EXERCISE » From the first line to the last, repeat the records exactly and skip the pictures.

WORKING DATA »
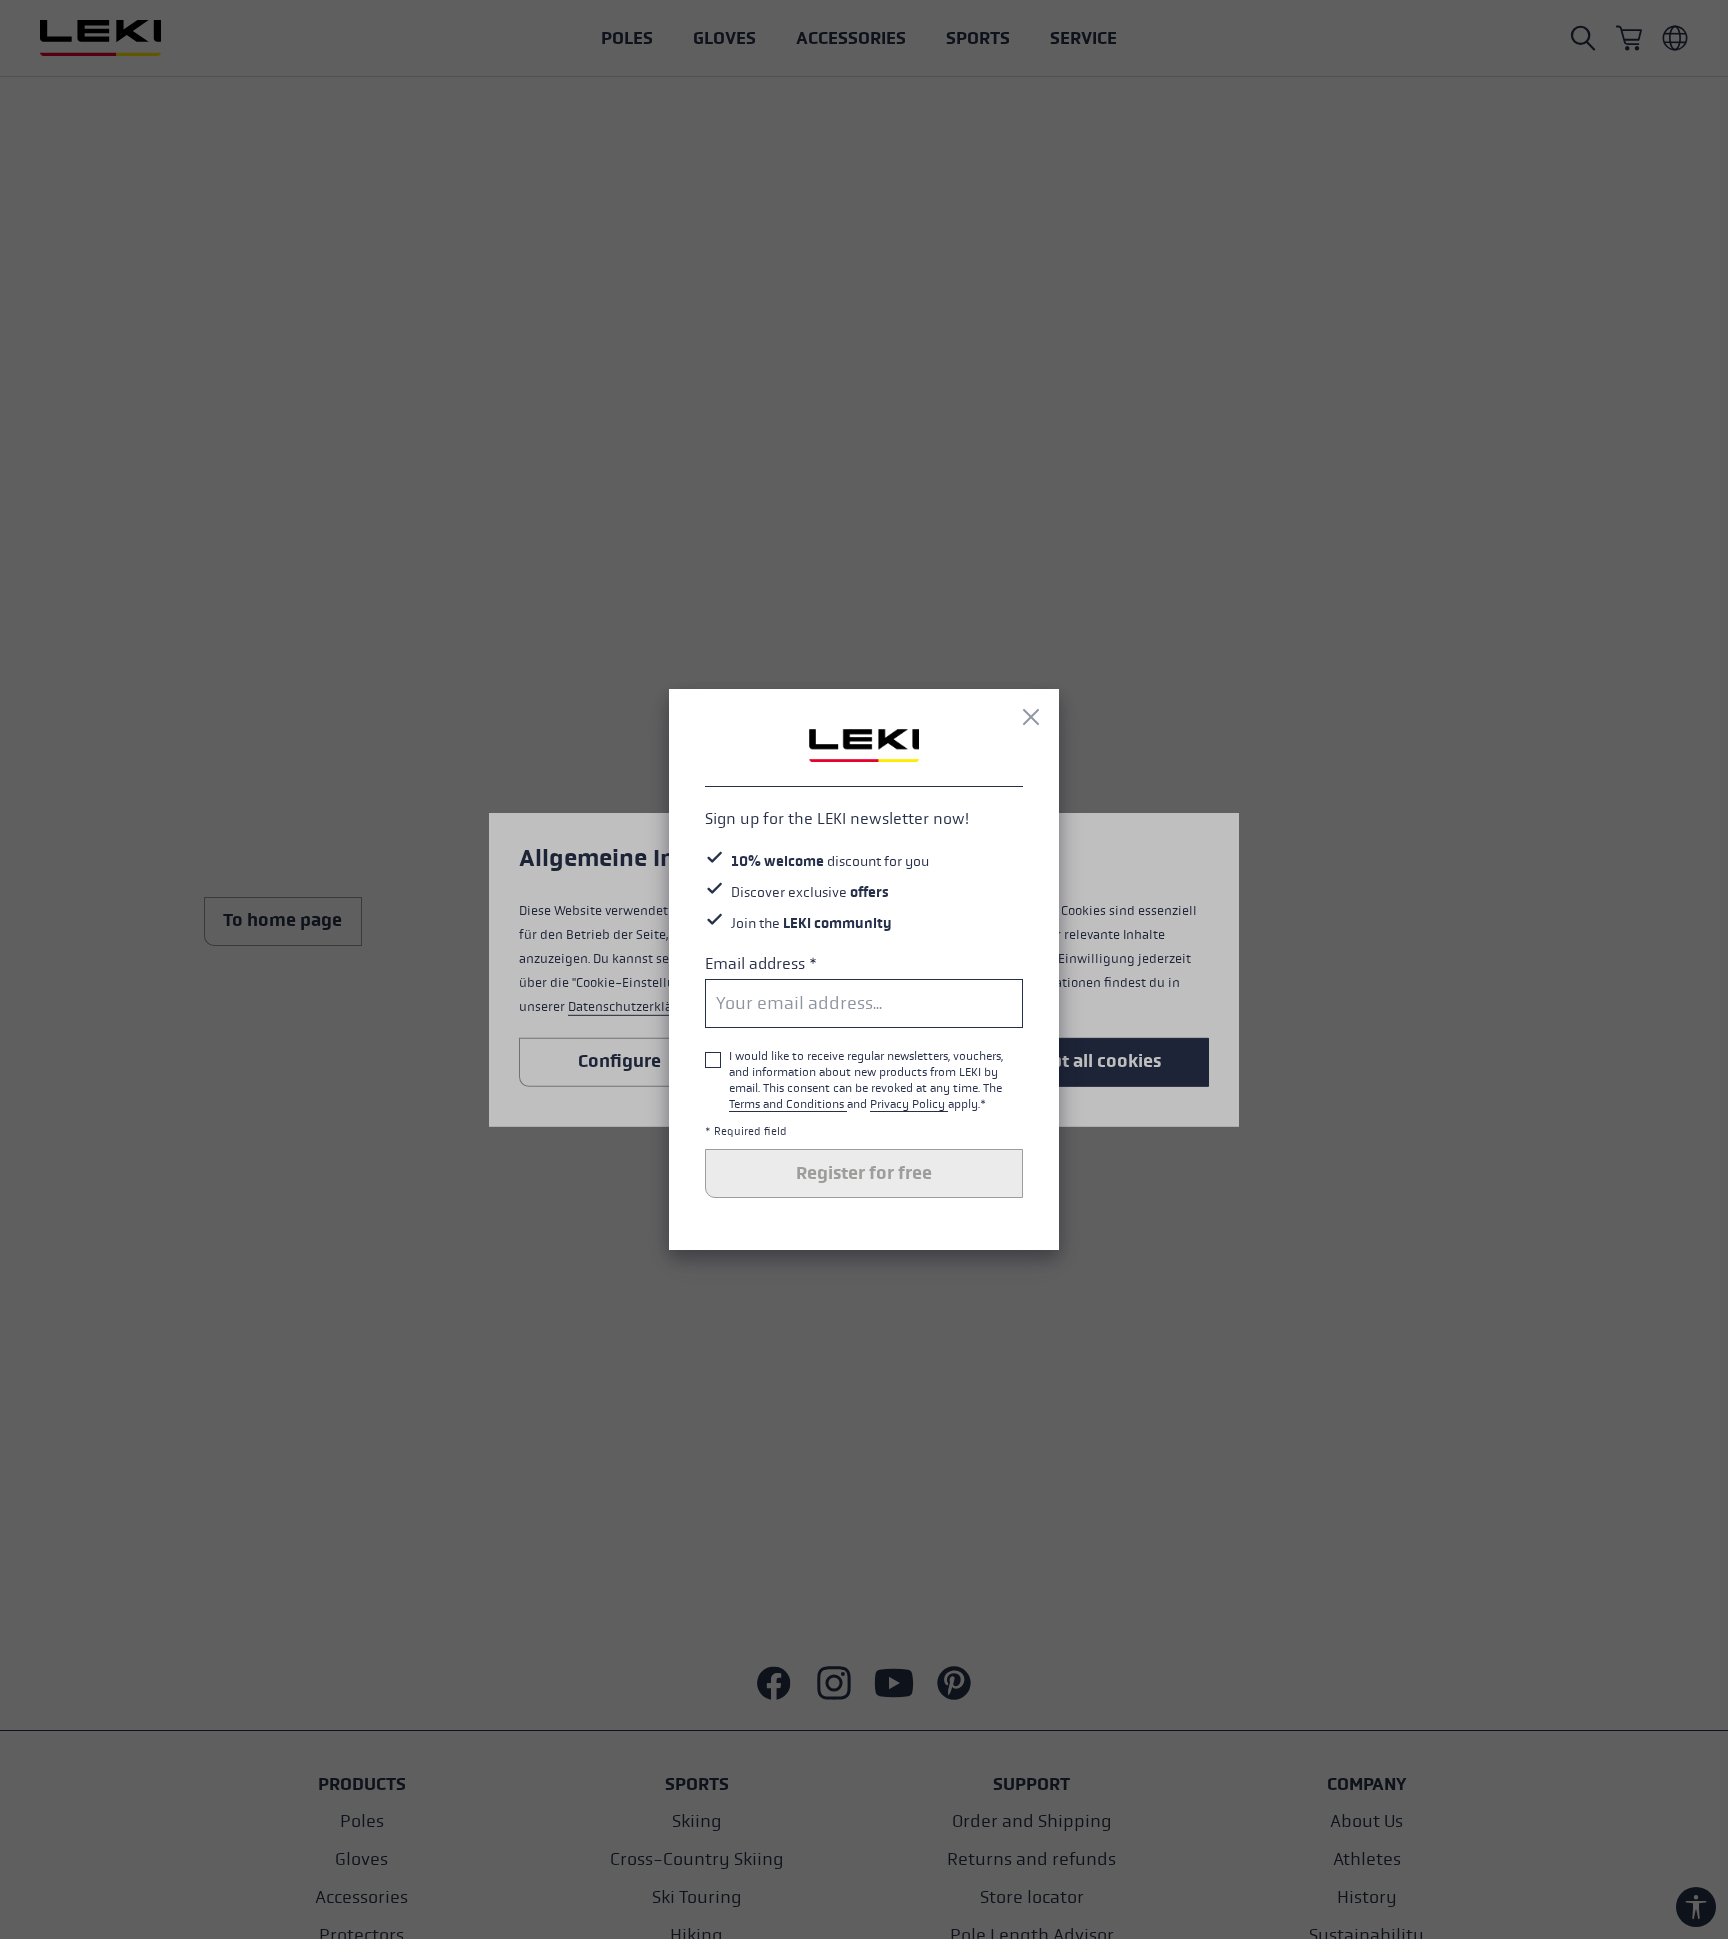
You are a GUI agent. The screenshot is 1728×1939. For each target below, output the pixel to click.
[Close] (1031, 717)
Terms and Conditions (788, 1104)
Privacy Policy (909, 1104)
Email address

SOLVED EXERCISE »
You are a GUI agent. The screenshot is 1728×1939. For each target below, output the pixel to click.
[Close] (1031, 717)
Terms and Conditions (788, 1104)
Privacy Policy (909, 1104)
Email address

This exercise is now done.